-- Opening Marker --

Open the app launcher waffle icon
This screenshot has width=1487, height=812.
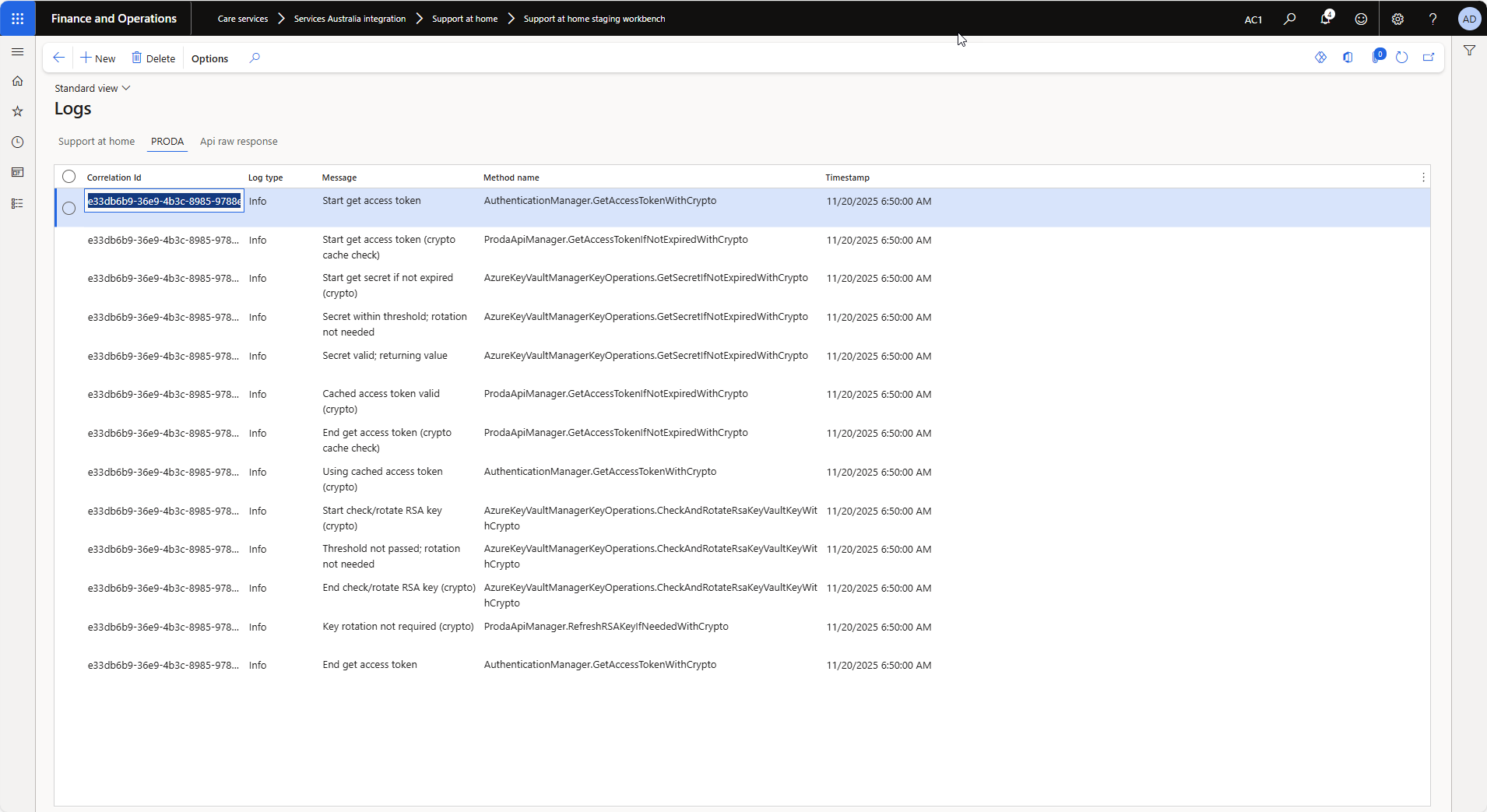(17, 19)
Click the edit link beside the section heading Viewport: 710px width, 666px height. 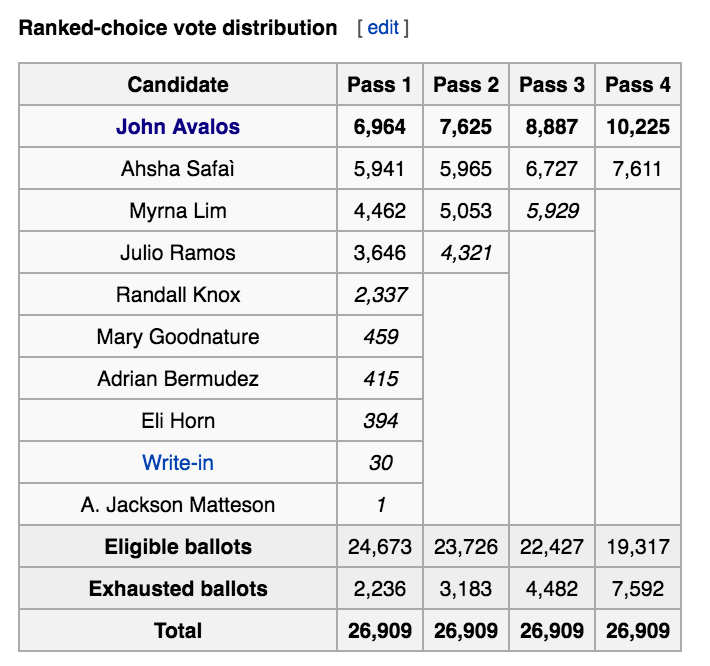tap(383, 28)
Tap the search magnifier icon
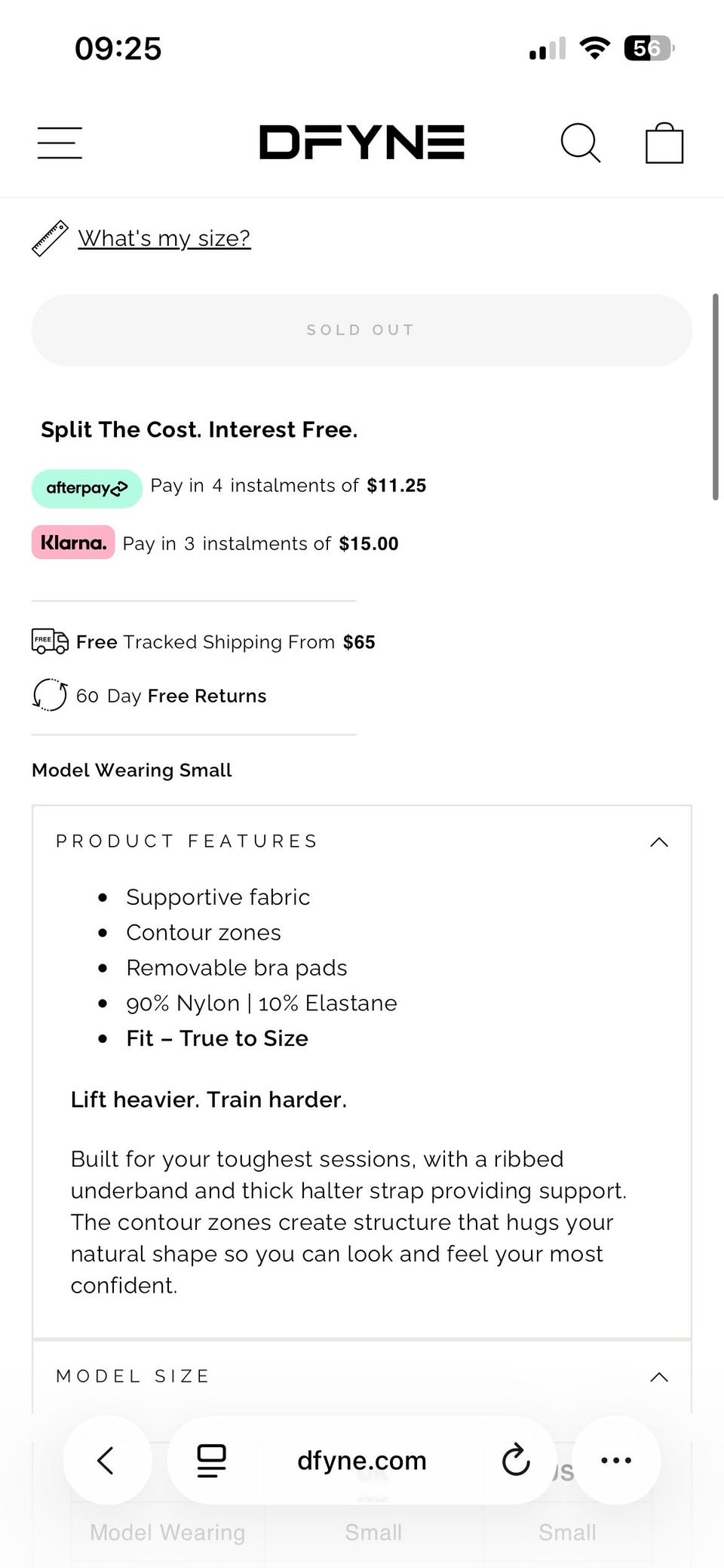 click(x=581, y=143)
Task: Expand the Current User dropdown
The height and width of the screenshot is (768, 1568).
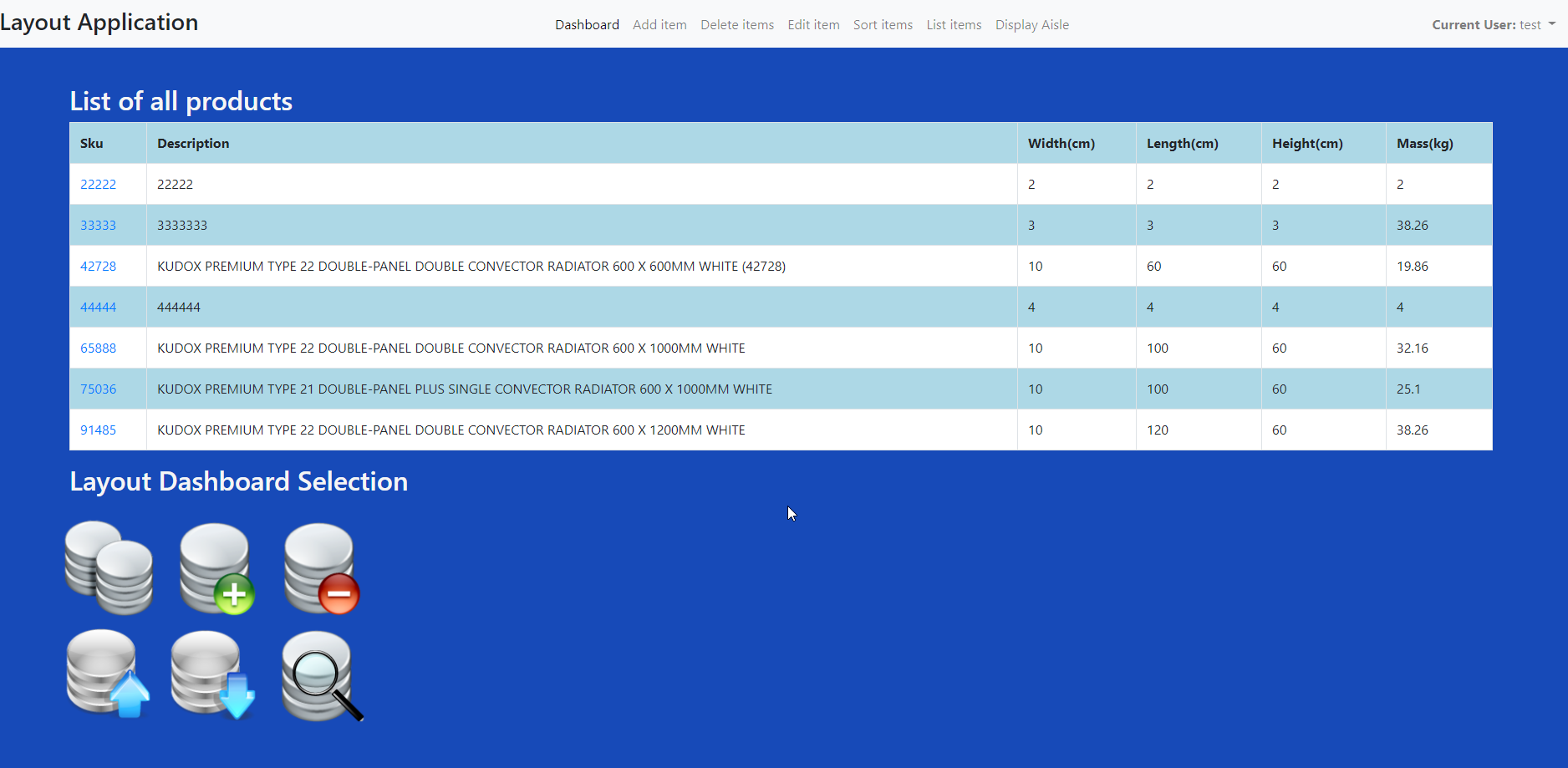Action: click(1493, 25)
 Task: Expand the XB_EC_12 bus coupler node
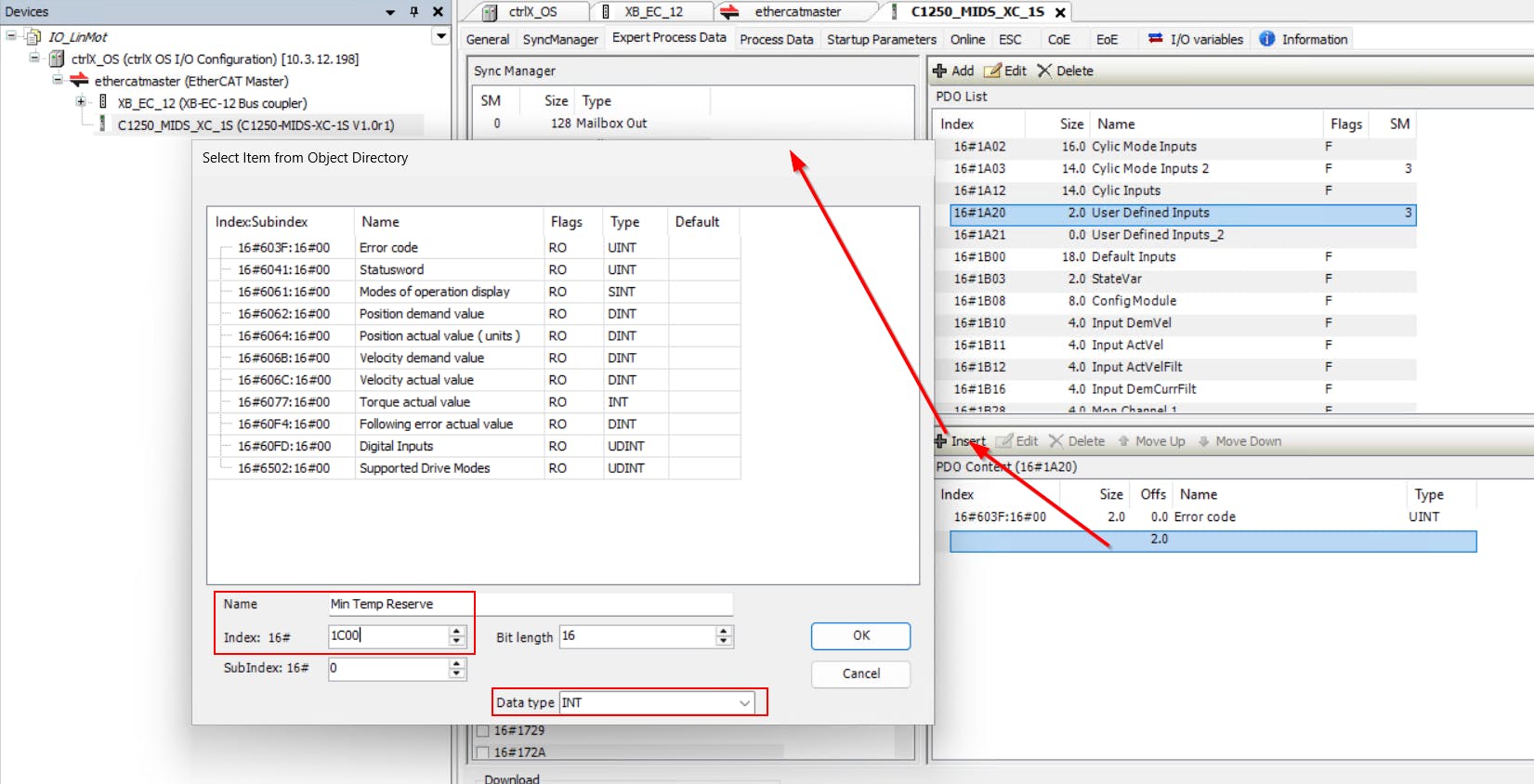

-- Closing Marker --

Assignment: Report every line in the data above in which the word "Task" appears.

Reply:
Task: Expand the Current User dropdown
 Task: Expand the XB_EC_12 bus coupler node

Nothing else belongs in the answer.